Commençons par un classique. J'ai rencontré Arthur qui naviguait en Bretagne nord du côté de Bréhat sur un vieux rafiot dont le moteur à essence avait été bricolé autant de fois que la marée s'arrête toutes les 6 heures. Le problème de ce maudit jour de mars où Arthur était pressé de sortir du port avec le courant pour aller remonter ses filets, sans jamais rien prendre, c'est qu'il avait oublié d'aérer le compartiment moteur comme il le faisait à chaque sortie. Ce matin là, toujours guilleret avec un petit coup dans le nez, il n'a pas senti les vapeurs d'essence qui se sont échappées de la cale au moment où il a allumé sa première clope de 7 heures.  Boum. Pas la peine de vous faire un dessin, direct à l'hôpital et la barcasse d'un autre âge a coulé dans le port. La morale, si nos bateaux plus modernes sont équipés de ventilation automatique, d'alarme sonore et de tout l'arsenal anti-déflagrants, il est toujours d'usage avant de démarrer le moteur ou d'allumer le gaz de ventiler le bateau et les coffres. 

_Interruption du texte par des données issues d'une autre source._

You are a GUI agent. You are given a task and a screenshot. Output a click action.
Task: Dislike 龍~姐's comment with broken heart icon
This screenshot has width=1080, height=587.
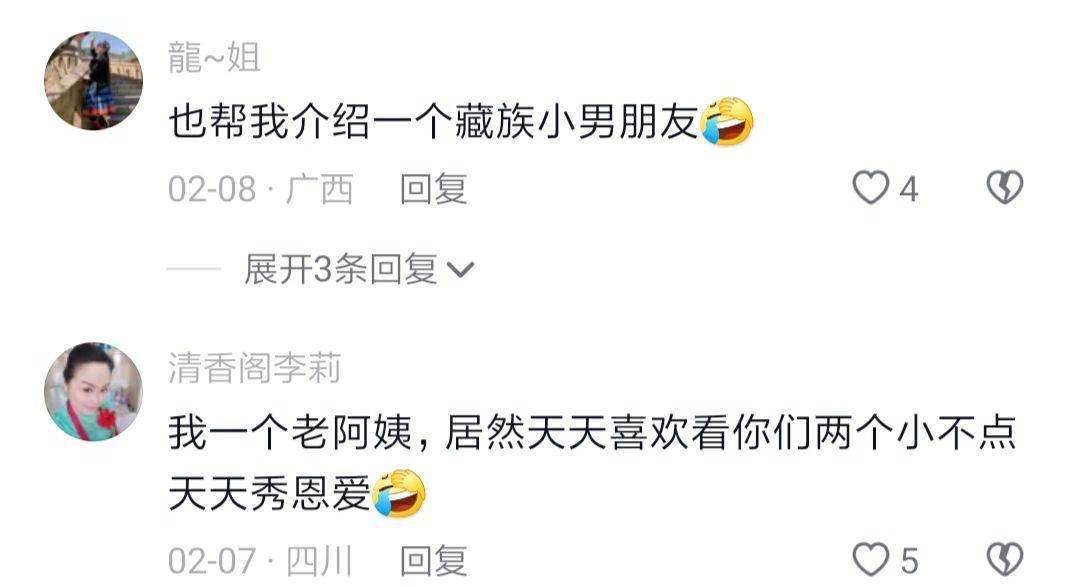tap(1005, 187)
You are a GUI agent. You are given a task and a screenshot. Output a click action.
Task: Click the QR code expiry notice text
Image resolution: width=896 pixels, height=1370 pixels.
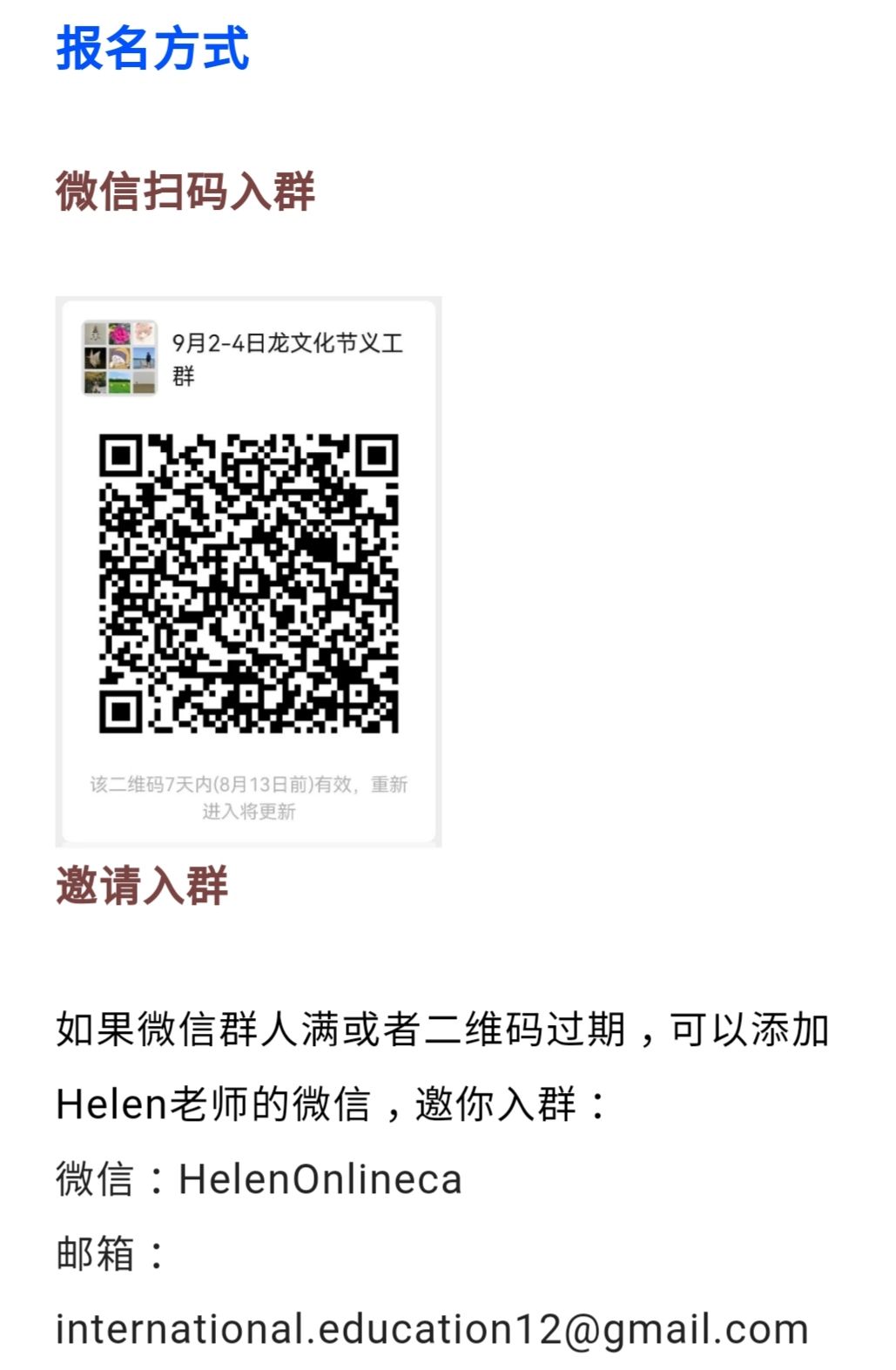click(x=248, y=798)
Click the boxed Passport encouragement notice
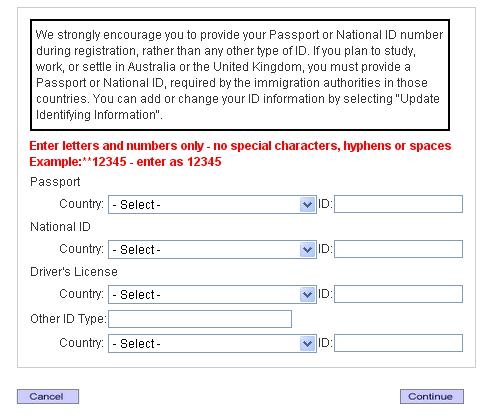Screen dimensions: 485x419 tap(240, 75)
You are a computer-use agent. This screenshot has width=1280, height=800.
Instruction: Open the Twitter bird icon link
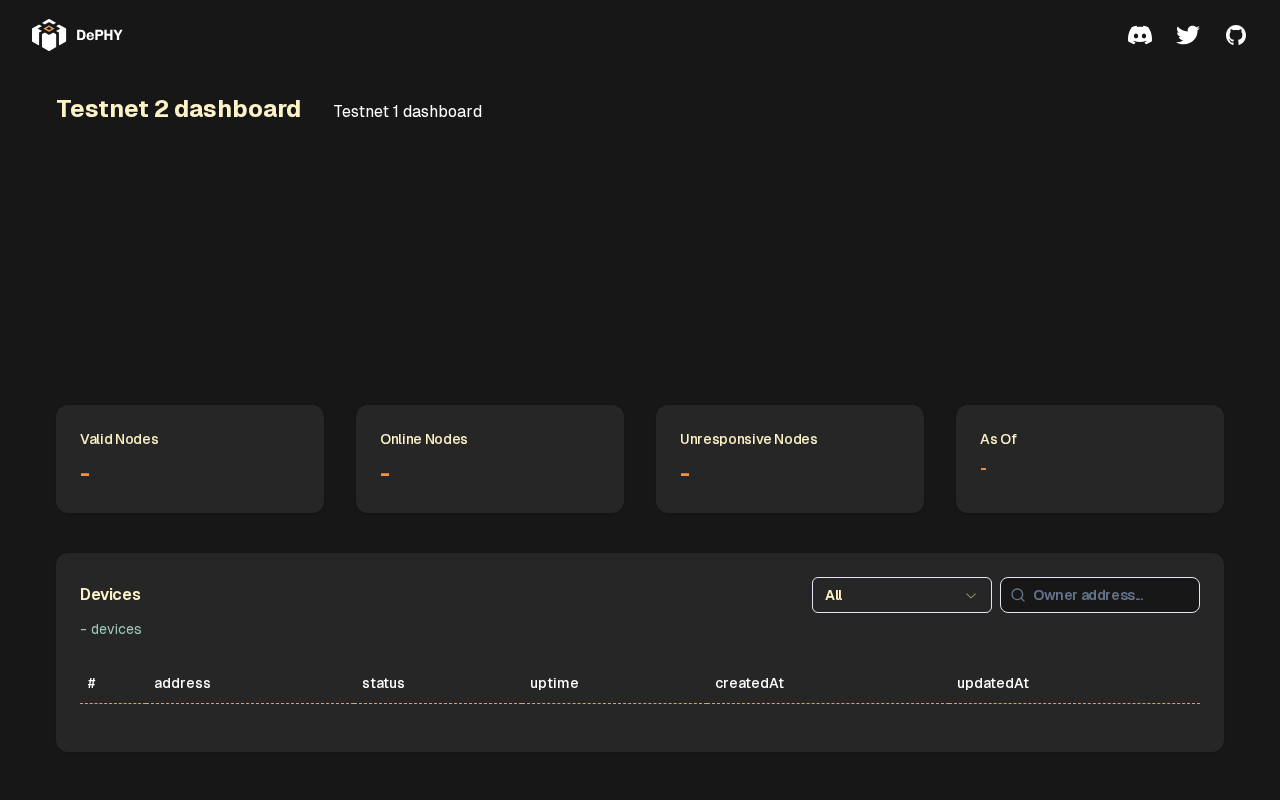pos(1188,35)
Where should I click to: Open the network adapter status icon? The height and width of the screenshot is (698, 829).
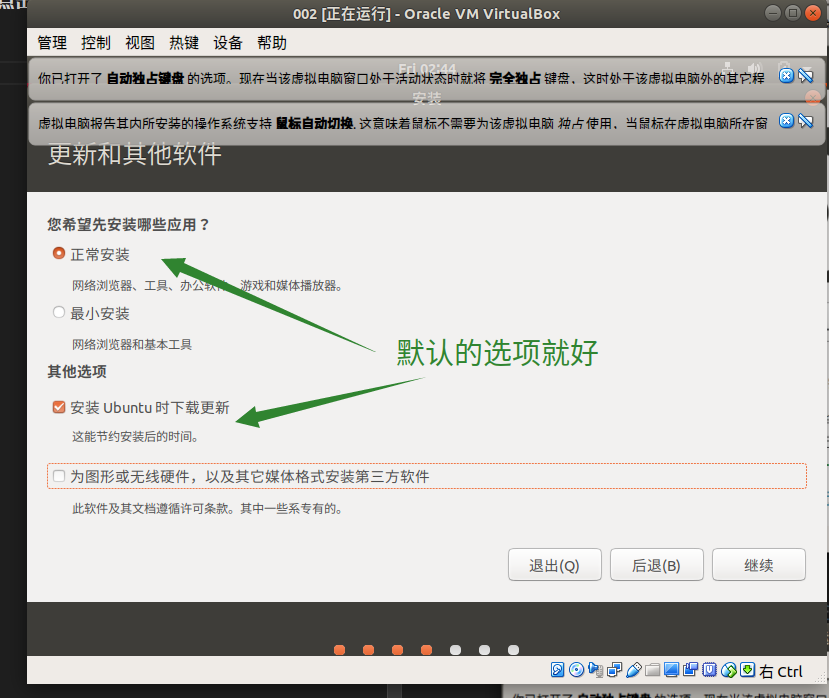[x=615, y=670]
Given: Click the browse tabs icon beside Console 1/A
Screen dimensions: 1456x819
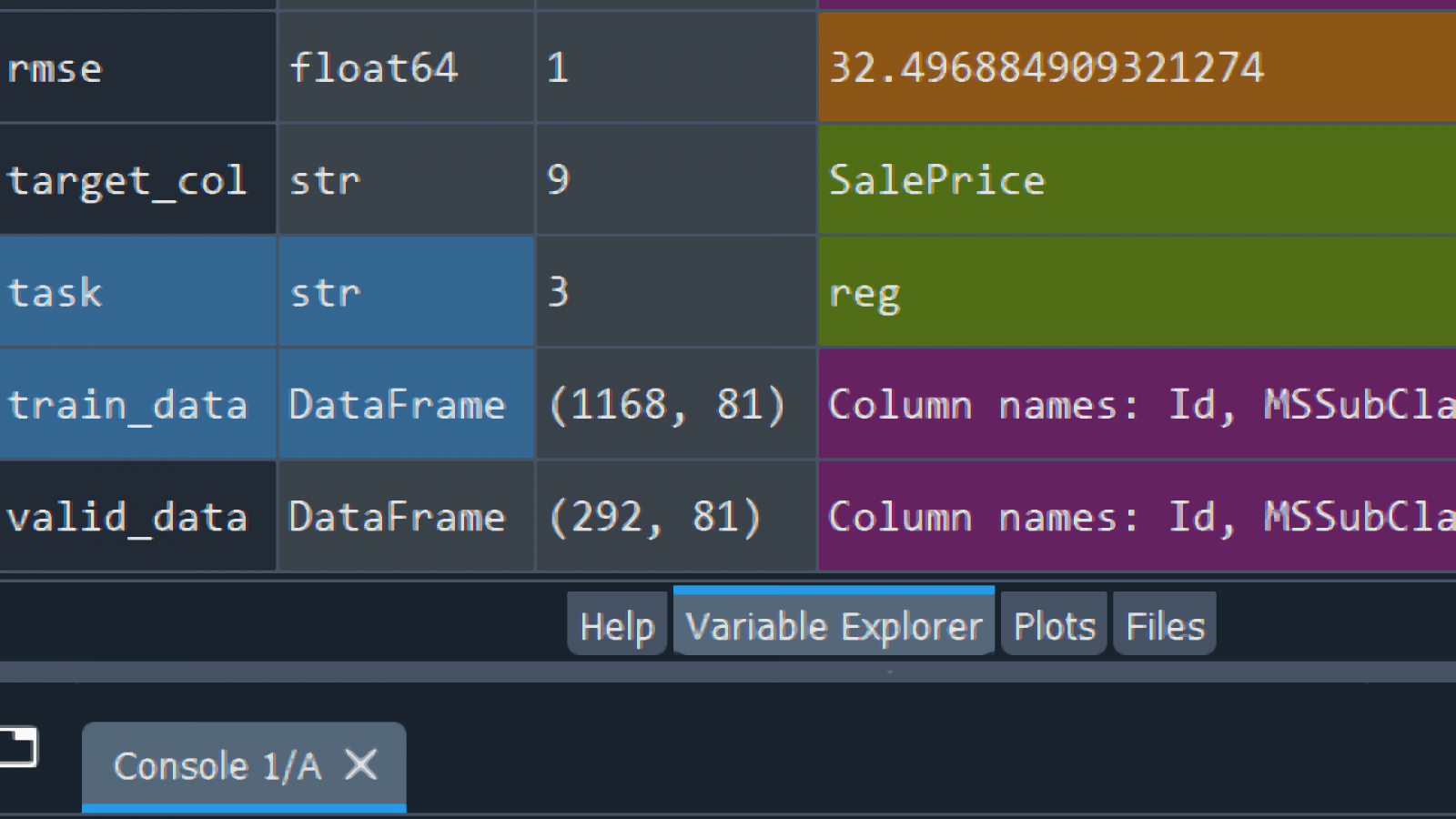Looking at the screenshot, I should click(18, 747).
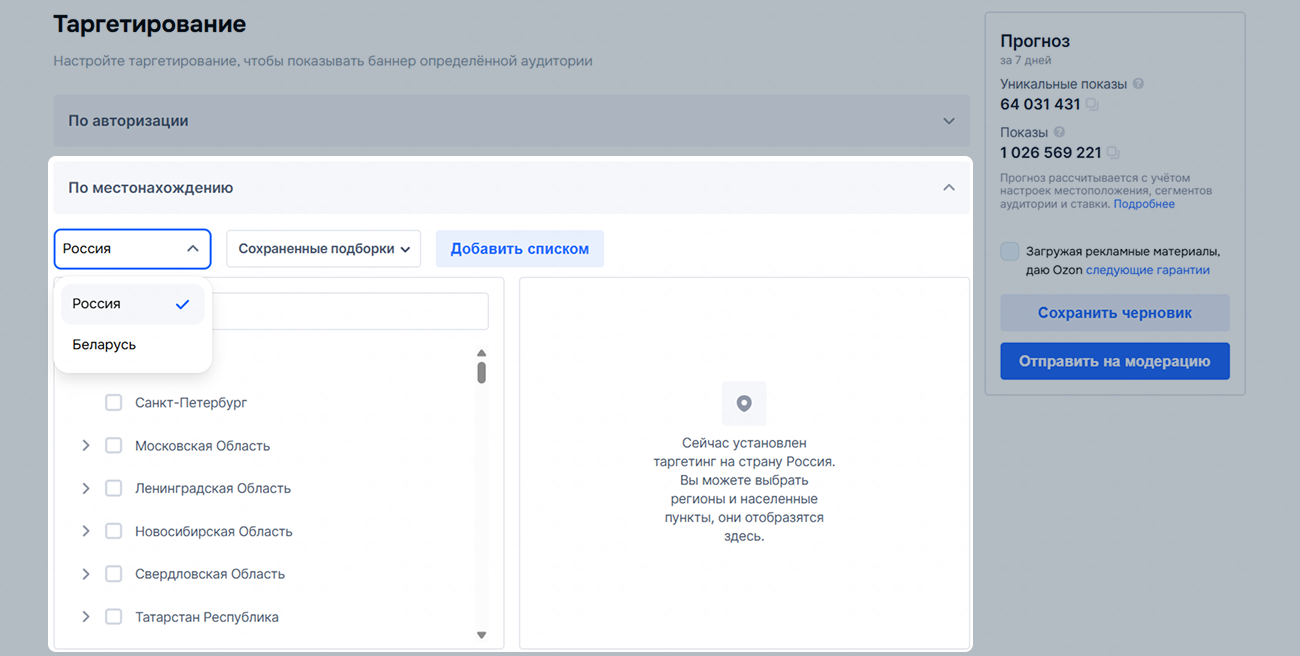Image resolution: width=1300 pixels, height=656 pixels.
Task: Click the region search input field
Action: point(350,311)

C'est vrai que les pannes moteur peuvent vous ruiner une belle croisière. Hélas, à 85 %, elles sont causées par une négligence impardonnable. Heureusement, il y a toujours un ange gardien dans un port. Un jour, en Sicile, j'ai fait intervenir un vieux mécanicien, légèrement bedonnant qui tenait un gourbi à  bateaux sur le port. Je n'avais pas le choix. Il lança des oeillades au ciel quand je lui dit que mes alarmes se mettaient à hurler dés que je tournais le contact. Le petit homme en grommelant dans sa barbe fit des recherches rapides en plongeant tout son corps dans les entrailles du moteur. "Je ne vais pas vous ennuyer tres longtemps", dit-il par antiphrase en poursuivant ses recherches "rien de grave juste les sondes oxydées". Sous sa déguaine de vieux marin et sa mauvaise odeur, je le remerciais et je me suis toujours rappelé qu'il y a un ange gardien dans chaque port quelque soit son déguisement. Il me prit un billet de 50 euros et avec un sourire en coin, me souhaitant en italien une bonne croisière.

Aux Baléares, à Ibiza exactement, j'ai eu la bonne surprise de rencontrer un autre vieux mécanicien espagnol en joyeuse compagnie dont l'apparence laissait douter de ses compétences. A tord bien sûr parce qu'il a soudé sur place mon circuit d'eau de refroidissement en 1 heure chrono. Bonne surprise. La réparation a tenu aussi longtemps que le mât sur le pont du bateau. Juste avant, j'avais vu un motoriste à Palma joliment vêtu d'une chemise à fleurs avec un badge de directeur technique, vautré dans un beau bureau, le regard fuyant, qui m'avait prédit un changement de moteur. A qui faire confiance?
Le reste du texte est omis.